Random Graph Generator
コードについての説明(個人的メモ)
ランダムグラフを生成するアルゴリズム. $1$ つ目は簡単なものの寄せ集め(Erdős–Rényi (ER)モデルとか) で 2 つ目は次数列が与えられたときにそれを満たすような(連結な)グラフを一様ランダムで生成するアルゴリズムになっている.
元論文は "Efficient Generation of Large Random Networks" [Batagelj Brandes 2005] および "Efficient and simple generation of random simple connected graphswith prescribed degree sequence" [Viger, Latapy 2011]
(注) verify してないのでちゃんとやらないと...
Random Graph Generator
struct pair_hash {
template <class T1, class T2>
size_t operator() (const pair<T1, T2>& p) const {
size_t lhs = hash<T1>()(p.first), rhs = hash<T2>()(p.second);
return lhs^(rhs+0x9e3779b9+(lhs<<6)+(lhs>>2));
}
};
// (多重辺、自己ループも許した)ランダムグラフ (計算量 O(m))
void random_graph(const int node_size, const int edge_size, vector<vector<int> >& graph){
random_device rnd;
mt19937 mt(rnd());
uniform_int_distribution<> _rand(0, node_size-1);
for(int i = 0; i < edge_size; i++){
int from = _rand(mt), to = _rand(mt);
graph[from].push_back(to), graph[to].push_back(from);
}
}
// G(n, p) (各辺が確率 p で存在) (平均計算量 O(np))

• • • •

設問: 上のランダムグラフ生成についての本文から、「ランダムグラフを生成するアルゴリズム. $1$ つ目は簡単なものの寄せ集め(Erdős–Rényi」から下へ「(注) verify してないのでちゃんとやらないと...」までの部分を一字も変えずに写しなさい。

提供データ:

• • • •

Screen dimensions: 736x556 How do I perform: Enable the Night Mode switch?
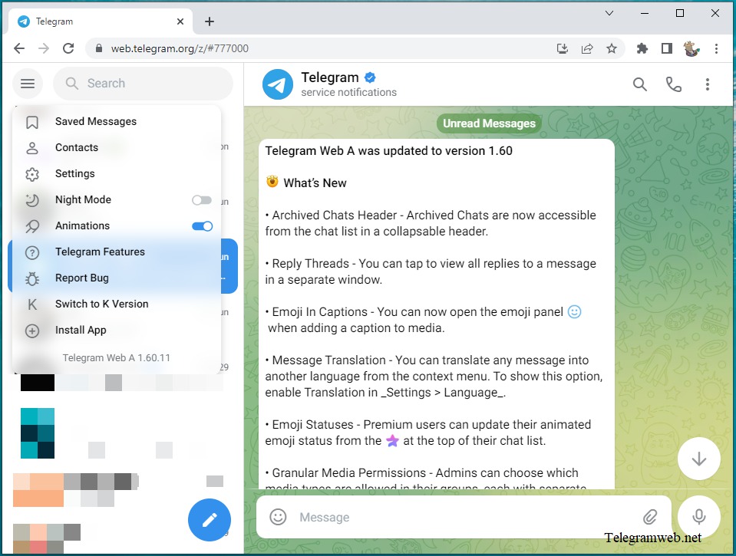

• • • •

解答全文:
ランダムグラフを生成するアルゴリズム. $1$ つ目は簡単なものの寄せ集め(Erdős–Rényi (ER)モデルとか) で 2 つ目は次数列が与えられたときにそれを満たすような(連結な)グラフを一様ランダムで生成するアルゴリズムになっている.
元論文は "Efficient Generation of Large Random Networks" [Batagelj Brandes 2005] および "Efficient and simple generation of random simple connected graphswith prescribed degree sequence" [Viger, Latapy 2011]
(注) verify してないのでちゃんとやらないと...